2. Property, Plant and Equipment
| | December 31, |
| | 2005 | | 2004 |
| | | | |
Land | | $ 153,774 | | $ 277,724 |
Vehicles | | 55,405 | | - |
Computer equipment | | 607 | | - |
| | 209,786 | | 277,724 |
Less: accumulated depreciation | | 11,676 | | - |
| | $ 198,110 | | $ 277,724 |
Depreciation expense for the years ended December 31, 2005 and 2004 was $11,676 and $-0-, respectively.

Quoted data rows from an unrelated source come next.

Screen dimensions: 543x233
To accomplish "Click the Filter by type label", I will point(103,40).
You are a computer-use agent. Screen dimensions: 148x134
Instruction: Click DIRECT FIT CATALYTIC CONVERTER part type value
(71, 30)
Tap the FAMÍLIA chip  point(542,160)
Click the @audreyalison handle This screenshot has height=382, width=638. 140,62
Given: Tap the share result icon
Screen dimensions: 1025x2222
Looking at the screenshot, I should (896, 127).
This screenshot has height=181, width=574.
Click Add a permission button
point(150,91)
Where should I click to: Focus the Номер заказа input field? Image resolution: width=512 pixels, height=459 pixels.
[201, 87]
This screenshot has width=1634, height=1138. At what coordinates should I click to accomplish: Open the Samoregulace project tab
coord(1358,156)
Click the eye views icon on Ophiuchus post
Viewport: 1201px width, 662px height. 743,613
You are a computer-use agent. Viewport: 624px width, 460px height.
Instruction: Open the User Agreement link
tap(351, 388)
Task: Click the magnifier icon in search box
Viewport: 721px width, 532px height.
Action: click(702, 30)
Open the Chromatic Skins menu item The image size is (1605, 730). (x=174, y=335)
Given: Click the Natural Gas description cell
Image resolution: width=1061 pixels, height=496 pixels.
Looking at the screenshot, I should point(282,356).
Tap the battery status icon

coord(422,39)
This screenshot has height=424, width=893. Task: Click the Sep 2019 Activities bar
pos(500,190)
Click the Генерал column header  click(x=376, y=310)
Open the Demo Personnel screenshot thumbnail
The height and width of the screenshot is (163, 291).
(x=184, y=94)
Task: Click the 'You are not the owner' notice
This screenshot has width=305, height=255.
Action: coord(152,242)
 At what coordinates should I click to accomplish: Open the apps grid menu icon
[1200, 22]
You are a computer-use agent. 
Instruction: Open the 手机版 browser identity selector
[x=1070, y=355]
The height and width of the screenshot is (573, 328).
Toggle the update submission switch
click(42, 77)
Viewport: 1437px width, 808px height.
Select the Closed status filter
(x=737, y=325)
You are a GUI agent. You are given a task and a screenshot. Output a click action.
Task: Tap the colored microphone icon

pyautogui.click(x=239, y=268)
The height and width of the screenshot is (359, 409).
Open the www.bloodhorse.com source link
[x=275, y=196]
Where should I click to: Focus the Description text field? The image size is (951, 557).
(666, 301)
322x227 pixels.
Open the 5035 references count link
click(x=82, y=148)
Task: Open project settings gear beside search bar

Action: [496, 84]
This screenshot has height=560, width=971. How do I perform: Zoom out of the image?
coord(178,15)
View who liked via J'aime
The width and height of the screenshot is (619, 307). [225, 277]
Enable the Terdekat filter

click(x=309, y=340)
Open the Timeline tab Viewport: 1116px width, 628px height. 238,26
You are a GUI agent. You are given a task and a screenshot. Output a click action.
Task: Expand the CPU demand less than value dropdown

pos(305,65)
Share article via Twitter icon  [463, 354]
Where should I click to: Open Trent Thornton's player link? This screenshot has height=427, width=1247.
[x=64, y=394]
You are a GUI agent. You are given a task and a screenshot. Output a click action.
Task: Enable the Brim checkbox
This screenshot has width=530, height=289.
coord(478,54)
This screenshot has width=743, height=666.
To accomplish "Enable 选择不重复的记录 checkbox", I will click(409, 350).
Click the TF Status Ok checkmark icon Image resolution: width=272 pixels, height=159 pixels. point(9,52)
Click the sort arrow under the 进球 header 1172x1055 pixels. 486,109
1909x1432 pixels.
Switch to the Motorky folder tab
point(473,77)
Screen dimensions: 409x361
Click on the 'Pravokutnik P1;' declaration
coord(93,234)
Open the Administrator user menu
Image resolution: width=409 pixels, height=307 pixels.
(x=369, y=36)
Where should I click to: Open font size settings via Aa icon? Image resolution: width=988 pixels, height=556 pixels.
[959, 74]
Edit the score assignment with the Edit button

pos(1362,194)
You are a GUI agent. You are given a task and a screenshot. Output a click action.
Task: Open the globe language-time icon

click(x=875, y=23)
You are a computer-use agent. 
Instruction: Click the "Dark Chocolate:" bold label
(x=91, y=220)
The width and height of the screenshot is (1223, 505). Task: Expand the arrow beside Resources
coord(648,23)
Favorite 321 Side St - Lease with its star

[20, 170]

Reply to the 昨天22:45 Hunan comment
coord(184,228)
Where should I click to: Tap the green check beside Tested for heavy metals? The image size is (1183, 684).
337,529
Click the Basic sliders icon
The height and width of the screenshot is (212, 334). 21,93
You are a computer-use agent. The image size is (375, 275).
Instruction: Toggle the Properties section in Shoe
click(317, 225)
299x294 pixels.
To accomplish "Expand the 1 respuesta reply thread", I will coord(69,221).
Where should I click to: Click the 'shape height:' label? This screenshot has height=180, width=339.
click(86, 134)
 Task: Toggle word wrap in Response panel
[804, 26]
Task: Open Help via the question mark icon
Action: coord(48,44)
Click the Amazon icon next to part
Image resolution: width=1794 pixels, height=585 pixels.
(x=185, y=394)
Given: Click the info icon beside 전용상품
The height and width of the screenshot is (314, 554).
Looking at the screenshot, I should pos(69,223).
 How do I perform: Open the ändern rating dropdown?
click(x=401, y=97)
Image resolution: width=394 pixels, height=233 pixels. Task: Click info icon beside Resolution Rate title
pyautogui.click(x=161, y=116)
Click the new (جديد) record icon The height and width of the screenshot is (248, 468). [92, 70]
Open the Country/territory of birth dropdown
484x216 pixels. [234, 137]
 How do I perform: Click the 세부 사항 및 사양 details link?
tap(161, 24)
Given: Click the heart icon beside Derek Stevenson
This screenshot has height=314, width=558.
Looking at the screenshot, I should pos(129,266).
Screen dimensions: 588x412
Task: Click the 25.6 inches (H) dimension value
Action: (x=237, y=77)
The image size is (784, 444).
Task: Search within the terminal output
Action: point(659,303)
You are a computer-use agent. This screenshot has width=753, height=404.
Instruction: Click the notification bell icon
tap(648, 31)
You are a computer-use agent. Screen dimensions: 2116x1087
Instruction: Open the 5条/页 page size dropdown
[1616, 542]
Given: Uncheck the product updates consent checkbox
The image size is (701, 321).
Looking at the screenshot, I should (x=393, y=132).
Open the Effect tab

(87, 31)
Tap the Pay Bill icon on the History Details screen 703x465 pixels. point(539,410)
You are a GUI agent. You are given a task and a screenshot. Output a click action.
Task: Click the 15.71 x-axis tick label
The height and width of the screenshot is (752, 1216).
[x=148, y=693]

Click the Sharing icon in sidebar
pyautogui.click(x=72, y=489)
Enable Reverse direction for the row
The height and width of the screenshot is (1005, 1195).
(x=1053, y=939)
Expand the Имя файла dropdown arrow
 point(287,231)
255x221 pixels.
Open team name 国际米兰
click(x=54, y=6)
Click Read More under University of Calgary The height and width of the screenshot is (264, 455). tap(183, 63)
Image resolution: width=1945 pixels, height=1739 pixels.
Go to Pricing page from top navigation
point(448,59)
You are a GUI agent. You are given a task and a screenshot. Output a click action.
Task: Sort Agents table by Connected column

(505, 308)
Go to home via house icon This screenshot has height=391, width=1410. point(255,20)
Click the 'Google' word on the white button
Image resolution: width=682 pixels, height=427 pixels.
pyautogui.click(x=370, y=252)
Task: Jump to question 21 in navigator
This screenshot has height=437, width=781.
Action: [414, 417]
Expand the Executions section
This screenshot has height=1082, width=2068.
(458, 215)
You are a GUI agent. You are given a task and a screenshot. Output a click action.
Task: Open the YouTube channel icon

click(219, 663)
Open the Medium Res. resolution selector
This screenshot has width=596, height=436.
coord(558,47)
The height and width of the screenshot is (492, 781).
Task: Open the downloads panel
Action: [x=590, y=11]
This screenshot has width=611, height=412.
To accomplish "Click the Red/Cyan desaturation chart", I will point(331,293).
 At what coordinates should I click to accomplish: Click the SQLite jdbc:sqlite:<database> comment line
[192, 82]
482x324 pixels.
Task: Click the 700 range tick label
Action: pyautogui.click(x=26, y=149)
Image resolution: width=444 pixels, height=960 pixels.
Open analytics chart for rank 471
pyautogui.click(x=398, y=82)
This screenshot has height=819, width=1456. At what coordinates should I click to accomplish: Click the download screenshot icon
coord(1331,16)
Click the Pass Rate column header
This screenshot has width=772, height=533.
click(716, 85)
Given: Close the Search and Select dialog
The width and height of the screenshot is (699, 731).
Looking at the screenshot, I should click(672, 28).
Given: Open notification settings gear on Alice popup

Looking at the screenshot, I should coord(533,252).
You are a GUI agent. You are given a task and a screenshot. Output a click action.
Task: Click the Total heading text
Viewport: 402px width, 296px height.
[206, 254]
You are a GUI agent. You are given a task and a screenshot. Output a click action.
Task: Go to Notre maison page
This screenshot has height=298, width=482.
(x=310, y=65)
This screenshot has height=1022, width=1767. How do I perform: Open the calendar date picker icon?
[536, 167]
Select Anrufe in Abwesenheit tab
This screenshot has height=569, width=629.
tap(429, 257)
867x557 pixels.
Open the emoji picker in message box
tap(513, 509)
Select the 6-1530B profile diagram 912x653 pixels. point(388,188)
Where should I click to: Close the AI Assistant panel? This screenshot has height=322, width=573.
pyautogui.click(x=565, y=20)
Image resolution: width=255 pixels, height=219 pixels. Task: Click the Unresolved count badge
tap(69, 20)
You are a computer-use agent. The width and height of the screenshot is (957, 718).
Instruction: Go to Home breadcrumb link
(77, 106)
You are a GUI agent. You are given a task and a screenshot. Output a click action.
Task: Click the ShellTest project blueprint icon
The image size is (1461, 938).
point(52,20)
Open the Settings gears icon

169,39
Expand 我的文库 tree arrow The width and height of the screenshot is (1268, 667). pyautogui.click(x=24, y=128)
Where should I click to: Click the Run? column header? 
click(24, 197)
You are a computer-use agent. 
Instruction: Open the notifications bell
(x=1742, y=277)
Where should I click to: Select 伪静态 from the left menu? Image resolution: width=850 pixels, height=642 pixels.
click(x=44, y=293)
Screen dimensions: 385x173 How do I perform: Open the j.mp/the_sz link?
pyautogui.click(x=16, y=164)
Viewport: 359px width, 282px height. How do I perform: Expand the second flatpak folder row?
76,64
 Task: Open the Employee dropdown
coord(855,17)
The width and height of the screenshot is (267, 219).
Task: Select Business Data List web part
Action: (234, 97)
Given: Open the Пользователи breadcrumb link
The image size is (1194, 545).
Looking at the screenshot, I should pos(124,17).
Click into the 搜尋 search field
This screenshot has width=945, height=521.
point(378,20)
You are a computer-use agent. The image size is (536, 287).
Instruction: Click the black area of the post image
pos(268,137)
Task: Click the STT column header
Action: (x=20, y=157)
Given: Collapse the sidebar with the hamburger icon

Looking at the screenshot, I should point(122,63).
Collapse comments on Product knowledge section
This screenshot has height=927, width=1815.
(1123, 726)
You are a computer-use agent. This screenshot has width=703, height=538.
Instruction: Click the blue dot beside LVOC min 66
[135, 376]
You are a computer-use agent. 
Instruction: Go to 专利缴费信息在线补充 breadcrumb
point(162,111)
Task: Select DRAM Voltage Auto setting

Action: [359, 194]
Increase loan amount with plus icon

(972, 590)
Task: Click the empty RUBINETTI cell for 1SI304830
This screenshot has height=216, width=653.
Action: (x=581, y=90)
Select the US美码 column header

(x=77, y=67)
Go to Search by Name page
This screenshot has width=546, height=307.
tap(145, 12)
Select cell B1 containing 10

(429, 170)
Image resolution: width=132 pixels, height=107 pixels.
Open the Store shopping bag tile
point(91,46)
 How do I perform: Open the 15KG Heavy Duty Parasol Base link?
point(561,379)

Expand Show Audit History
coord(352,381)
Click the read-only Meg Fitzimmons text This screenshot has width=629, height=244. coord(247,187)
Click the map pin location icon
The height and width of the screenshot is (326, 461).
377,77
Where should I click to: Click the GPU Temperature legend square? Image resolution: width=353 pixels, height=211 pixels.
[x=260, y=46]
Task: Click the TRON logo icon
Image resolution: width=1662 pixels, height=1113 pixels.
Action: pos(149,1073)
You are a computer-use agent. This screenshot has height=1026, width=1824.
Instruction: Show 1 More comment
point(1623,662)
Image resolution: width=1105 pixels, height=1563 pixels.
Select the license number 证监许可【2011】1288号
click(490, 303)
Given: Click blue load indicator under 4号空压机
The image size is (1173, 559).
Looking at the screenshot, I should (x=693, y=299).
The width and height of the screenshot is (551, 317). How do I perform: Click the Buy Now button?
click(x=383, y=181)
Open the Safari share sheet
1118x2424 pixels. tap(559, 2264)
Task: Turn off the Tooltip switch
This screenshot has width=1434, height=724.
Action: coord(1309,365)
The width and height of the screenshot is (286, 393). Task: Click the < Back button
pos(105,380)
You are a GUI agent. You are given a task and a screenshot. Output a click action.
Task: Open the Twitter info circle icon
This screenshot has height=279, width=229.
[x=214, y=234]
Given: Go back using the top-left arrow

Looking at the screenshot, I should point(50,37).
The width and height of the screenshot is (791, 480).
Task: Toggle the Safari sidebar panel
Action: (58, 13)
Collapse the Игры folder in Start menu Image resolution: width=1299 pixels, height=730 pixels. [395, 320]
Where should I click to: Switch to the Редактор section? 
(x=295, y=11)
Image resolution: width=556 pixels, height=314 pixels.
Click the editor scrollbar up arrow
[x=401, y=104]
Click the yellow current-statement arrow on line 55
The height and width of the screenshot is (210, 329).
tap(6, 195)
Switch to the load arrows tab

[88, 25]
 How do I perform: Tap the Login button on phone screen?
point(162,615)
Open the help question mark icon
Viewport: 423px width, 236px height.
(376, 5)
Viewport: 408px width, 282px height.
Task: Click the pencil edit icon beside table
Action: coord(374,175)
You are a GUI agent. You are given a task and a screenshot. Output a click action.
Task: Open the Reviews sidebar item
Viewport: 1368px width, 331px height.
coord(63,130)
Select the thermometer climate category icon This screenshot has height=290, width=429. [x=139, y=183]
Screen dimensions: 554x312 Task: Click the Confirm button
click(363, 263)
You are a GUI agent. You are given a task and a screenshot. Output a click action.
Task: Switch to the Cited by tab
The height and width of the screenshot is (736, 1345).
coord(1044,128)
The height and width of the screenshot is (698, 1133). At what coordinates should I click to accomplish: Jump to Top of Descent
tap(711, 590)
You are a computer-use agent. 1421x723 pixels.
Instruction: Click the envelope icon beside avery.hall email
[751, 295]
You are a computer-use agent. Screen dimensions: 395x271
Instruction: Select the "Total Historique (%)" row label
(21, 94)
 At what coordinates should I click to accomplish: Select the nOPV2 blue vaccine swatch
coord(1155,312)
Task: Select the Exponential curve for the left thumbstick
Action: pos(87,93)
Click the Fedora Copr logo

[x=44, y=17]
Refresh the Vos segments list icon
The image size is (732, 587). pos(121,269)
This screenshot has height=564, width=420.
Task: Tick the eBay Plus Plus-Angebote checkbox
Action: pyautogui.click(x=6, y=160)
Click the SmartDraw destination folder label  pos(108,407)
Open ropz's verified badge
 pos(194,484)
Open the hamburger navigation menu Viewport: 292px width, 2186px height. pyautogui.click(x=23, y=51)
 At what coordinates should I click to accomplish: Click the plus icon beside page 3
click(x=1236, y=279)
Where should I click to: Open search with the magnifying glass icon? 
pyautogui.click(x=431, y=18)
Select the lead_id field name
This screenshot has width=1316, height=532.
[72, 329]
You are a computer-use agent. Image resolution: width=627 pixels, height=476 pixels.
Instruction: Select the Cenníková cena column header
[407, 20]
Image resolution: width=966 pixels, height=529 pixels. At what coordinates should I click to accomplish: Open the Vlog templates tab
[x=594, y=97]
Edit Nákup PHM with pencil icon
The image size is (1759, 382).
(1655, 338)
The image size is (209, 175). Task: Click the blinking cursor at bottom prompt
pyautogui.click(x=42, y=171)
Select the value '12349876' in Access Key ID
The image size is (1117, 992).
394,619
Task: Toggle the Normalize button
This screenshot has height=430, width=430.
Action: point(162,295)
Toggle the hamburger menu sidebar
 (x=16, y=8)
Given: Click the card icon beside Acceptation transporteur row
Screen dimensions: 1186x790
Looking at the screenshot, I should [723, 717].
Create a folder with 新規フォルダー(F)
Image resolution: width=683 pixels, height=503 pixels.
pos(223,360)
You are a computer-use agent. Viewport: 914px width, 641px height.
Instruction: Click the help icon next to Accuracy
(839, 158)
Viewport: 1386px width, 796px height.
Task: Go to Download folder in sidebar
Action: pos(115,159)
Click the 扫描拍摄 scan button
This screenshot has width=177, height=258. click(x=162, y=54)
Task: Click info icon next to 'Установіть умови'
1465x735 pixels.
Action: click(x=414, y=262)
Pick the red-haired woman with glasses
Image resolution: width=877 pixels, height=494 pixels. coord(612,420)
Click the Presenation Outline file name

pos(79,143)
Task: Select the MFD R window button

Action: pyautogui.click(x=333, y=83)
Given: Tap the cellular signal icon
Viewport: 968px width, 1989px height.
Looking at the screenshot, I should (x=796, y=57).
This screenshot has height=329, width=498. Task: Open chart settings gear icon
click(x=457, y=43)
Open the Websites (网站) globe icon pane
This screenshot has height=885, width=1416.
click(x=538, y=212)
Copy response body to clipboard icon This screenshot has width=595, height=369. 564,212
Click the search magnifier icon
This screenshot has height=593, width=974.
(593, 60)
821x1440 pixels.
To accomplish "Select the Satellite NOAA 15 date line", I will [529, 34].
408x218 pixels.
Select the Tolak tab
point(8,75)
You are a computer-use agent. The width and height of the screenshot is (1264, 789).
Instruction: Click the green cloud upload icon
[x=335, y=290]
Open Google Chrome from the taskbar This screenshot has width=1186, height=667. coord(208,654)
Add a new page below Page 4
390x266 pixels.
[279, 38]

3. Cost of Uncompleted Contracts in Excess of Billings
The components of costs of uncompleted contracts in excess of billing that have been deferred are as follows:
| December 31, |
| 2005 | 2004 |
Civil works | $353,849 | $172,955 |
Terminated | 60,082 | 35,103 |
Urbanization | 71,375 | 54,430 |
Land | 144,305 | 45,648 |
| $629,611 | $308,136 |
4. Note Payable - Related Party
On December 31, 2005, the notes payable -related party is due Maria Fernanda Rosales, the Company's Chief Executive Officer, in the amount of $494,000. As of December 31, 2004, the note payable - related party was due to two former executive officers the Company in the amount of $440,000. During 2005, Maria Fernada Rosales purchased the Company from the former officers and the outstanding debt is now due to her. An additional $54,000 was advanced during 2005. The loans are interest free and do not have a maturity date.
5. Accounts Payable
As of December 31, 2005 and 2004, the Company owes Mrs. Maria Luisa Paz Aguirre the amount of $100,000 and $159,650, respectively, for the purchase of land where the housing plan is being constructed. These amounts are included in accounts payable on the Company's consolidated balance sheet.
6. Income Taxes
At December 31, 2005, the Company has a net operating loss carryforward of approximately $81,000, which expires in various years through 2015. Deferred income taxes reflect the impact of net operating carry-forwards. In recognition of the uncertainty regarding the ultimate amount of income tax benefits to be derived form the Company's net operating loss carryforwards, the Company has recorded a valuation allowance for the entire amount of the deferred assets.
7. Customer Advances
The Company receives payments in advance upon the signing of sales contracts for individual units. As of December 31, 2005 and 2004, the Company received $320,095 and $168,970, respectively. The total expected proceeds on completed sales for all units is approximately $1,658,000.
8. Subsequent Event
On June 22, 2006, Promotora executed a share exchange with Lion-Gri International, Inc. ("Lion Gri"), a Colorado corporation, whereby the shareholders of Promotora acquired controlling interest in Lion-Gri in the form of a reverse acquisition, following which Promotora became a wholly-owned subsidiary of Lion-Gri.